AARP Hearing Center
As they prepared to ride out the COVID-19 outbreak at home, nervous shoppers — like a plague of locusts — began descending in mid-March to wipe retail stores clean of toilet paper and create a global shortage.
The run on bathroom tissue had government leaders urging consumers to refrain from panic buying and left others wondering just who was doing all this hoarding. A study published in the online journal PLOS One found that age was a factor.
"With increasing age, people tend to stockpile more toilet paper.” The study suggests that older people may have been more eager to prepare for strict self-isolation because they are more prone to experiencing more severe symptoms of the viral disease.
"People who feel more threatened by the pandemic stockpile more toilet paper. Given that stockpiling is objectively unrelated to saving lives or jobs during a health crisis, this finding supports the notion that toilet paper functions as a purely subjective symbol of safety,” according to the study.
Americans also stockpiled more toilet paper than Europeans, which the study suggested may be because of larger U.S. packaging — of up to 36 rolls, compared to Europe, which has up to 16 rolls.
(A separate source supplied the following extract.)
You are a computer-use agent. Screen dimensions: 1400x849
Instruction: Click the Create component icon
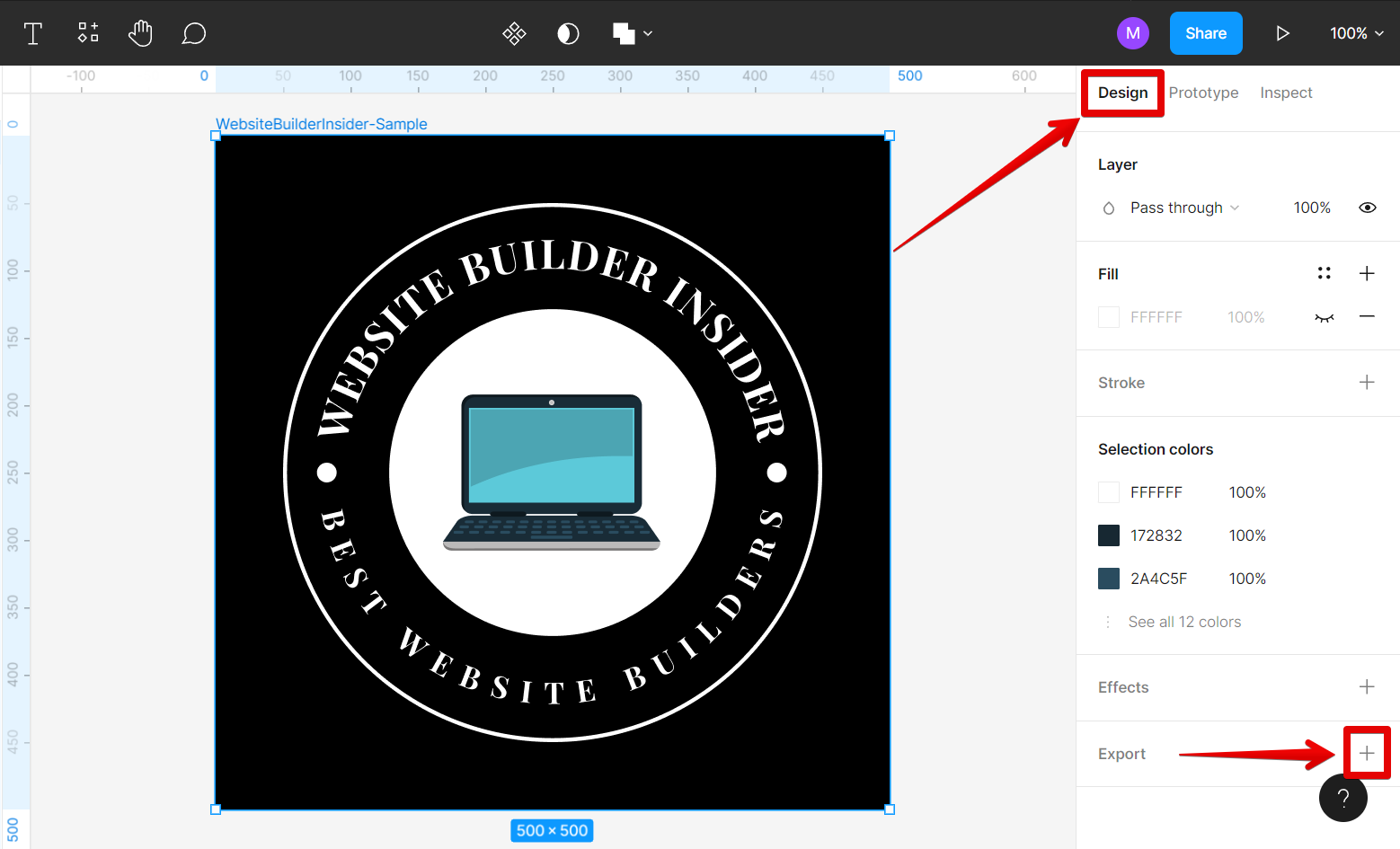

Not mentioned is that bidets, water sources used for washing below the belt, are more widely used in Europe than in the U.S.
Researchers at the Max Planck Institute for Evolutionary Anthropology in Leipzig, Germany, conducted the study. From March 23 to 29, they surveyed more than 1,000 adults from 35 countries, including 250 U.S. adults.
As to what personality factors make some people more prone than others to fear the pandemic — and hence cause them to stockpile more toilet paper — the researchers concede much of it is elusive. But they found about 20 percent of the hoarding could be explained “based on people's dispositional tendency to worry a lot and generally feel anxious."
They also suggested another predictor of stockpiling was among people with “conscientious” personalities, which includes traits of “organization, diligence, perfectionism and prudence."